Friendly International Double-Header

4 February 2015

Honduras vs Venezuela

Estadio Olímpico Metropolitano, San Pedro Sula 

11 February 2015 

Venezuela vs Honduras

Estadio Agustín Tovar, Barinas 

Less Prestigious Than Friendlies?

This international double-header between two nations represented by players from their respective domestic leagues (plus three MLS stars, in the case of Honduras) would be more accurately defined as a pair of ‘B’ internationals. Indeed, approximately three-quarters of a typical, fully fit Venezuela squad tends to consist of players based overseas. Even from the pool of home players, coach Noel Sanvicente has been partially thwarted in his attempt to watch the best local talent at close-quarters as the dates of these two matches coincide with Deportivo Táchira’s two Copa Libertadores play-off games against Paraguayan giants Cerro Porteño. From the side from San Cristóbal, he would have likely called up young centre-back Wilker Ángel (who scored on his debut against Bolivia in November), jinking midfielder Yohandry Orozco (who also featured against El Verde), as well as Gelmin Rivas (the highest scoring Venezuelan in the domestic league). Consequently, as these games are going to be contested by players who are largely unlikely to even feature again on the same field together for their country, it is a struggle, at least from tactical and team-building perspectives, to justify their arrangement.

The Managers:

Any Preparation Time is Invaluable

It may well prove that what the respective managers gain from proceedings will not be readily discernible to the majority of spectactors, as this may consist of learning who they feel they can trust, who are most receptive to their ideas and/or who shows the most potential in training.

For Honduras, these will be the first two games under the stewardship of Colombian coach Jorge Luis Pinto, last seen in the dugout by a mass audience guiding Costa Rica to a remarkable Quarter-Final finish in the 2014 World Cup. It remains to be seen whether he opts for the defence-minded counter-attacking approach that he utilised with Los Ticos when leading this particular Central American nation who generated some headlines of their own in Brazil – though largely for their rather physical play on and off the ball. With both squads mostly containing home-based players he does, arguably, have an advantage over his opposite number as he possesses some first-hand insights into Venezuelan football. Indeed, for almost a year and a half prior to taking the Costa Rica job, he was the coach of Deportivo Táchira and ended his reign with great success by winning the 2010-11 championship. Thus, as neither nation has called upon any of their emerging prospects from their U20 contingents – both of which having been recently preoccupied with their respective regional tournaments – he should have some familiarity with the majority of the Venezuelan side.

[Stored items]
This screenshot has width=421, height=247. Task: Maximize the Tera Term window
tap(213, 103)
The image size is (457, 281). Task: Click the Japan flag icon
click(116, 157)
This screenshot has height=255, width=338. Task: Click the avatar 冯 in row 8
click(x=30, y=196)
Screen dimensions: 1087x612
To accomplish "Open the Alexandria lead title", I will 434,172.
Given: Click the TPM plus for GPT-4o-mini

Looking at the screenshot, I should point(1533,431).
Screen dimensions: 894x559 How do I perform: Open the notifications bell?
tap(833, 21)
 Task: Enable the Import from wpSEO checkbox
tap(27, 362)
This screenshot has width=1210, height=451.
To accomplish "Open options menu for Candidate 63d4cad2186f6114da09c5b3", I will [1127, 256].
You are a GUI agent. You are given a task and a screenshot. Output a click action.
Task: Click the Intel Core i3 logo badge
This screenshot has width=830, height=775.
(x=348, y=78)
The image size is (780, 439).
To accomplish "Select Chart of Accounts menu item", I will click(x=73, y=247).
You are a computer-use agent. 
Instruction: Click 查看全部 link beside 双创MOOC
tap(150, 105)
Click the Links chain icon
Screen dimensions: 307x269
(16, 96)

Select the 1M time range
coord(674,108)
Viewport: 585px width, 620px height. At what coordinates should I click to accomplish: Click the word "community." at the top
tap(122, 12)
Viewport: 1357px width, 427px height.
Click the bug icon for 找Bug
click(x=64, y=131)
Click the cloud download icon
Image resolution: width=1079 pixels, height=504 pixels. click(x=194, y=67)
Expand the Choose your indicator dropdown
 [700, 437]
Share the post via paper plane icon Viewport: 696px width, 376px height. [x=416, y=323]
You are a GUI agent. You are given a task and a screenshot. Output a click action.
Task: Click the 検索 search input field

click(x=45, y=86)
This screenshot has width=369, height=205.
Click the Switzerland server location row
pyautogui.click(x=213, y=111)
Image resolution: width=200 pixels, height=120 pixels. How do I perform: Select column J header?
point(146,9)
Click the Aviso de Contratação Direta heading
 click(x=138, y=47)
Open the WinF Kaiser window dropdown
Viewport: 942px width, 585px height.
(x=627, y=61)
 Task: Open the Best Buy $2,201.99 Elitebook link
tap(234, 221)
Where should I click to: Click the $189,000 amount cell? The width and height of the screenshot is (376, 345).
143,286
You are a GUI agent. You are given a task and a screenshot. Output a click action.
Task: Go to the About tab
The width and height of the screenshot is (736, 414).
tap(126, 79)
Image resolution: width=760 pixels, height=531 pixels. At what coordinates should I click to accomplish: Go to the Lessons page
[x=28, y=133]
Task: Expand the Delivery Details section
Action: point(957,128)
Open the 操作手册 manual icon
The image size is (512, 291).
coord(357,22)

SHORT TASK A
From the match preview, name every Deportivo Táchira player whom Noel Sanvicente would likely have called up.
SHORT TASK B
Using the match preview, decide whether each statement agrees with it. Answer yes or no, and quote the deciding words.
(i) Jorge Luis Pinto once coached Deportivo Táchira.
(ii) Four MLS players are in the Honduras squad.
(iii) The 11 February 2015 match is played in Barinas.
The listing is separate material, apart from the match preview.

ANSWER A
Wilker Ángel, Yohandry Orozco, Gelmin Rivas

ANSWER B
(i) Yes: "he was the coach of Deportivo Táchira and ended his reign with great success by winning the 2010-11 championship"
(ii) No: "plus three MLS stars, in the case of Honduras"
(iii) Yes: "Estadio Agustín Tovar, Barinas"